■ **Data records**
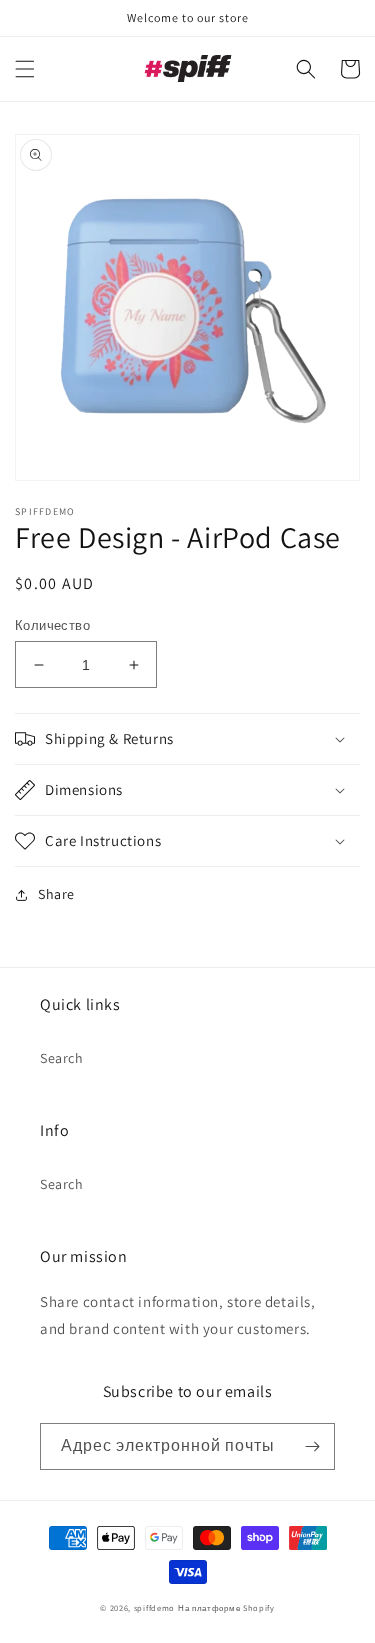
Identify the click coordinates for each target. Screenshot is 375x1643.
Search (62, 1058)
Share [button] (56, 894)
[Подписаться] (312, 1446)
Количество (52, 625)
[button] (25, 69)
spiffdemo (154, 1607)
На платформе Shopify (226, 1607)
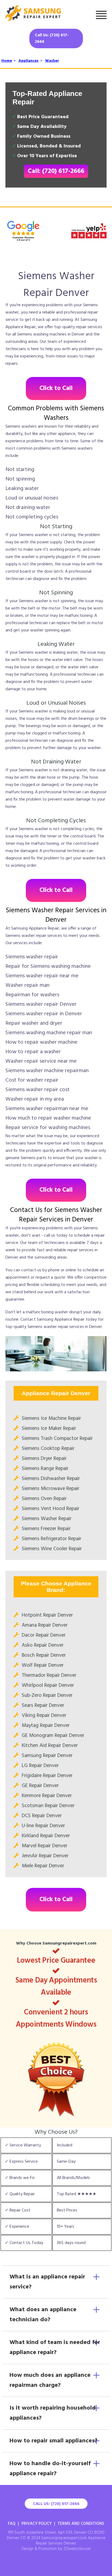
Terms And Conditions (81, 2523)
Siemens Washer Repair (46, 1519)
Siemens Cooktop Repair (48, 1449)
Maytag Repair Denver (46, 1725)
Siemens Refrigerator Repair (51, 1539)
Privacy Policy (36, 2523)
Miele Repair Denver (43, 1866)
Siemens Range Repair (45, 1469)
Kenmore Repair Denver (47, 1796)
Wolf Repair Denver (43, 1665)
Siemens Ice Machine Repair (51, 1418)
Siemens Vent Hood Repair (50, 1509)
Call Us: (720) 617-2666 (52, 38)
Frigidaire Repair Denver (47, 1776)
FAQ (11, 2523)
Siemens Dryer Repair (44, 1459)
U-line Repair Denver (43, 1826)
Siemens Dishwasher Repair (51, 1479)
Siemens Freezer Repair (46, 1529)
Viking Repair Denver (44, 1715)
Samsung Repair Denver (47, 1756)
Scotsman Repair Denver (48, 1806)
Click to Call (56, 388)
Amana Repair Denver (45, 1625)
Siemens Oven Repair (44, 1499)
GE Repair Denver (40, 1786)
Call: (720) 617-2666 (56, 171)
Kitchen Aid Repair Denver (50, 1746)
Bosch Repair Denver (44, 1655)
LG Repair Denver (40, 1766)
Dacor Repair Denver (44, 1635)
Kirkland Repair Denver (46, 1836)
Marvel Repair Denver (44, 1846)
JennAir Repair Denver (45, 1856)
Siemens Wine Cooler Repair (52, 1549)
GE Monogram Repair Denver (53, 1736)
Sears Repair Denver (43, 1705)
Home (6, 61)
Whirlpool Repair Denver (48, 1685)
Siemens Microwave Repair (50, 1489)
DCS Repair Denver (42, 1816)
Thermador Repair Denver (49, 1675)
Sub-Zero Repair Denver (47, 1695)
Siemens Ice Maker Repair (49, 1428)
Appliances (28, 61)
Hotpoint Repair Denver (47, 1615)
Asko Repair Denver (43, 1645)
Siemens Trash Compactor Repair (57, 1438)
...
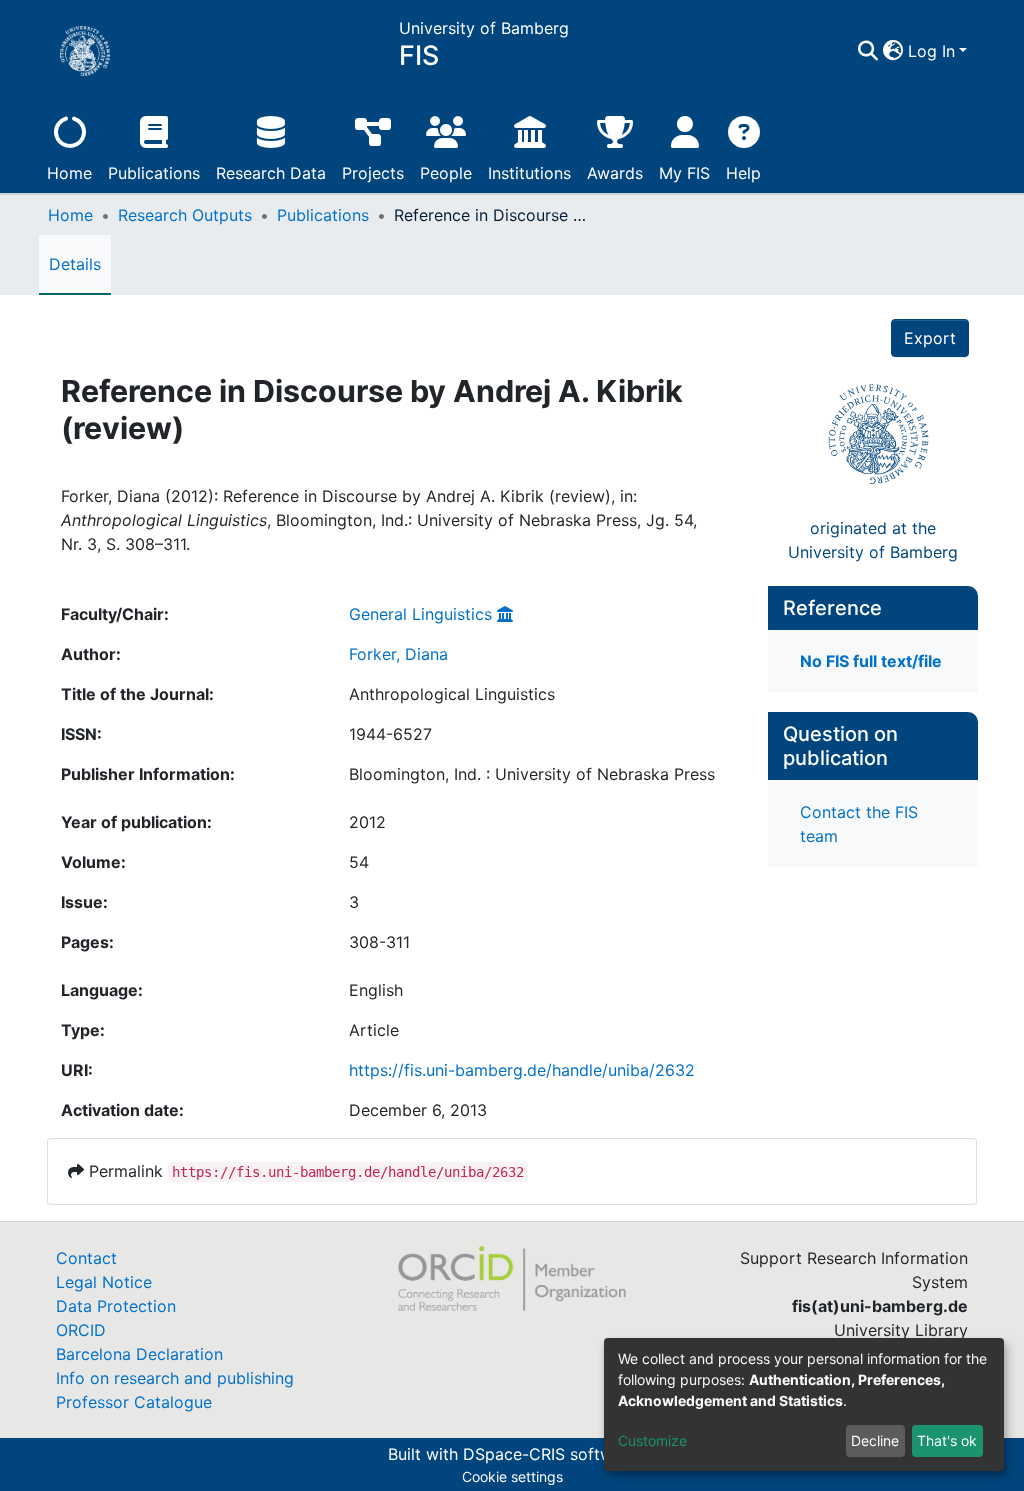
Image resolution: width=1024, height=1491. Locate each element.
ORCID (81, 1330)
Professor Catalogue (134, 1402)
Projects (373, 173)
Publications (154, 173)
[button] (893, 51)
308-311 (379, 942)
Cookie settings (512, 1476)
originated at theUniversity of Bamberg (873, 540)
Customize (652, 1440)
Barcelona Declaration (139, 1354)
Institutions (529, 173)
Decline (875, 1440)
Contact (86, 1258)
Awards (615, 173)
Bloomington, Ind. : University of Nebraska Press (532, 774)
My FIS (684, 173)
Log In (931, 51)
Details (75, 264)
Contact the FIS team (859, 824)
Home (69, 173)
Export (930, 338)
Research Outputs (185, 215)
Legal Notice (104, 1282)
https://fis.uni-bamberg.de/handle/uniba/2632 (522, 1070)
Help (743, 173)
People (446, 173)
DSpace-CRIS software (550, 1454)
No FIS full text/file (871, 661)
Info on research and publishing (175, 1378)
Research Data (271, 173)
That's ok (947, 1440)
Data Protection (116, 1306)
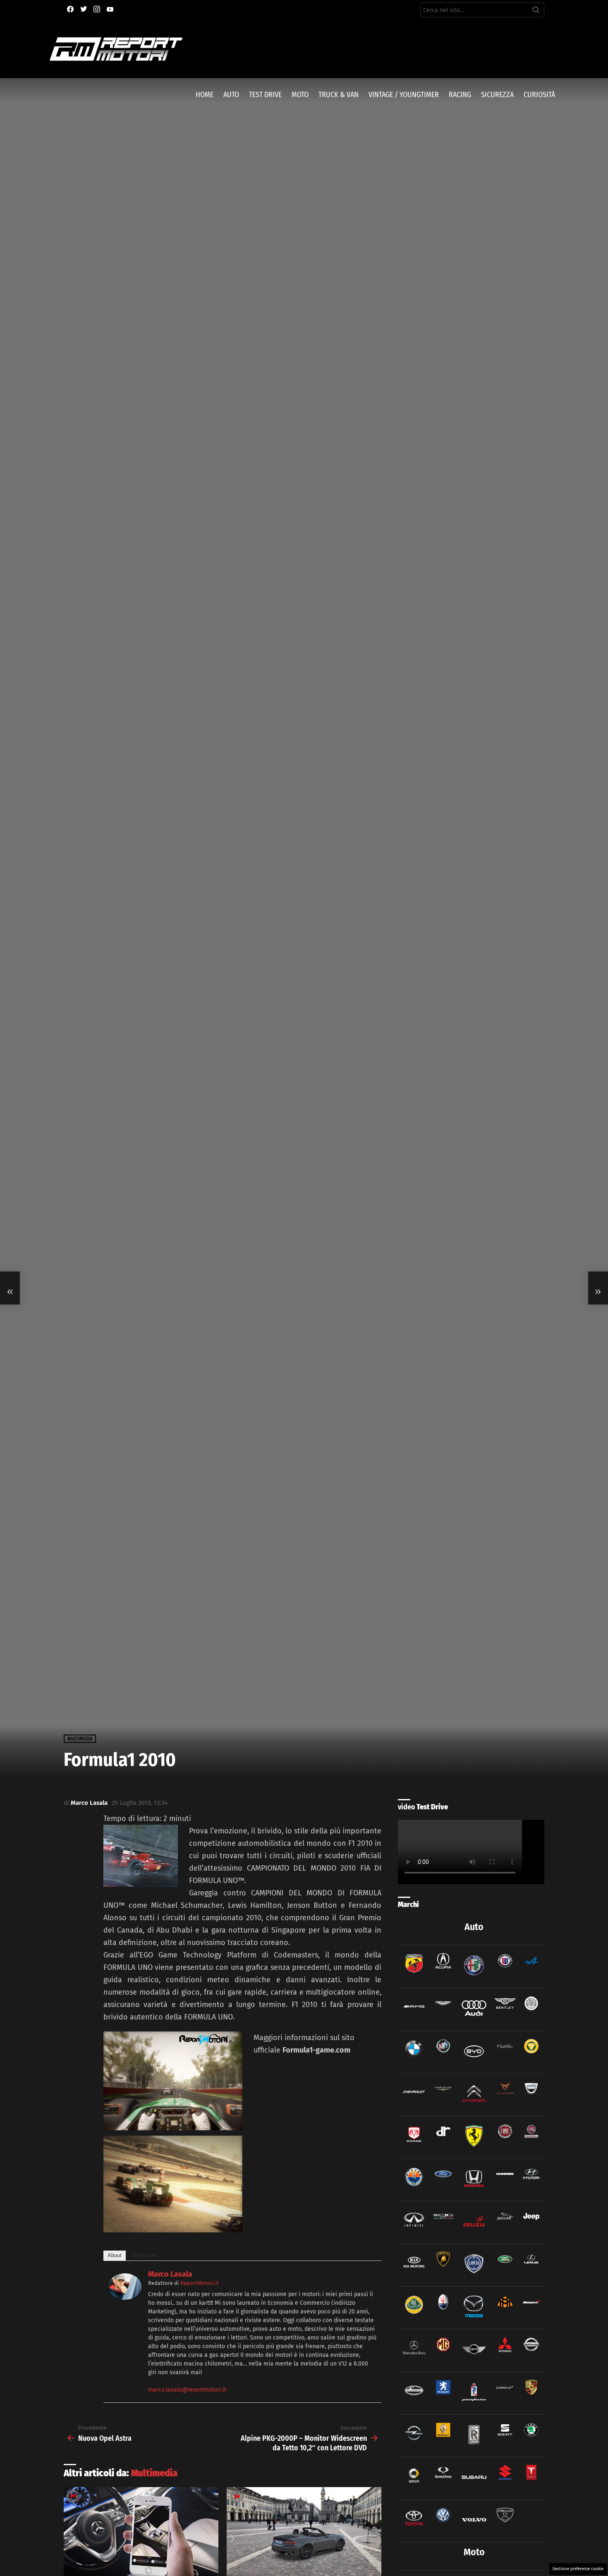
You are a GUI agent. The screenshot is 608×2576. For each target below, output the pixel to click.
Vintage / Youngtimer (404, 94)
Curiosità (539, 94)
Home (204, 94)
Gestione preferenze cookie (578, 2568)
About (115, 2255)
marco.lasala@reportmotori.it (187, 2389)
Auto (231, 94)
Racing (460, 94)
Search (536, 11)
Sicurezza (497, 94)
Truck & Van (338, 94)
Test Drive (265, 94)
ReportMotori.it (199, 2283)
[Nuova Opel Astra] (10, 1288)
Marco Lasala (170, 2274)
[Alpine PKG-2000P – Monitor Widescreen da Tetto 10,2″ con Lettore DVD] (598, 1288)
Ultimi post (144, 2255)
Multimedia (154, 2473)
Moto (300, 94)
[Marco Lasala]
* * *
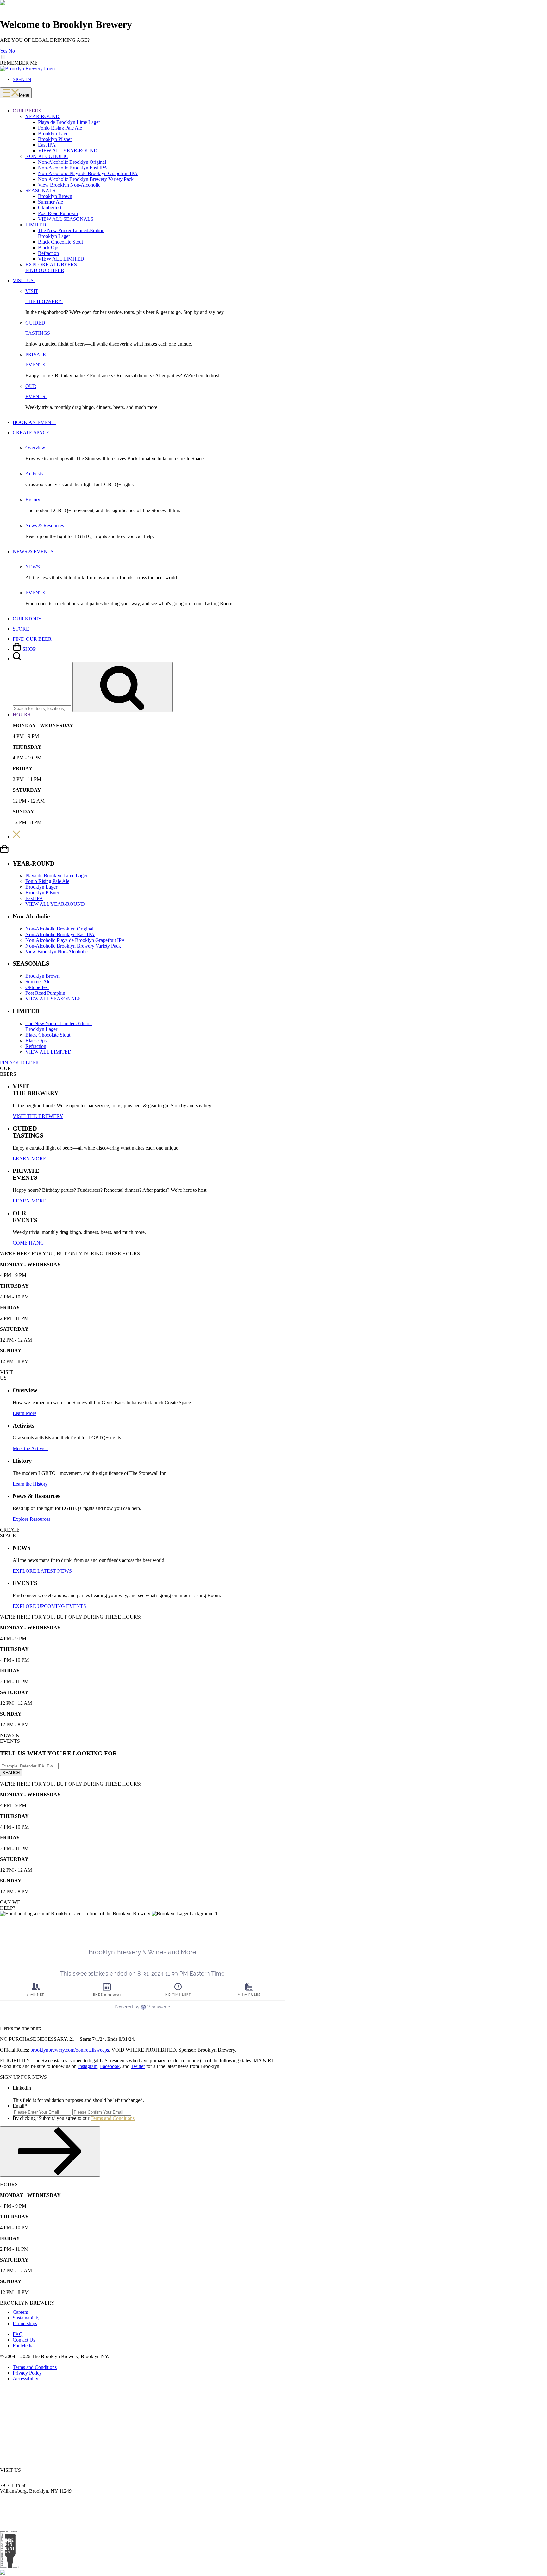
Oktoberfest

■ **About this exercise**
In the data above, start at the line that has "Home (6, 61)", stop after the line that has "Siemens Trash Compactor Repair (57, 1438)", and print every line in between exactly as it stands.

■ **Written solution**
Home (6, 61)
Whirlpool Repair Denver (48, 1685)
Siemens Microwave Repair (50, 1489)
DCS Repair Denver (42, 1816)
Thermador Repair Denver (49, 1675)
Sub-Zero Repair Denver (47, 1695)
Siemens Ice Maker Repair (49, 1428)
Appliances (28, 61)
Hotpoint Repair Denver (47, 1615)
Asko Repair Denver (43, 1645)
Siemens Trash Compactor Repair (57, 1438)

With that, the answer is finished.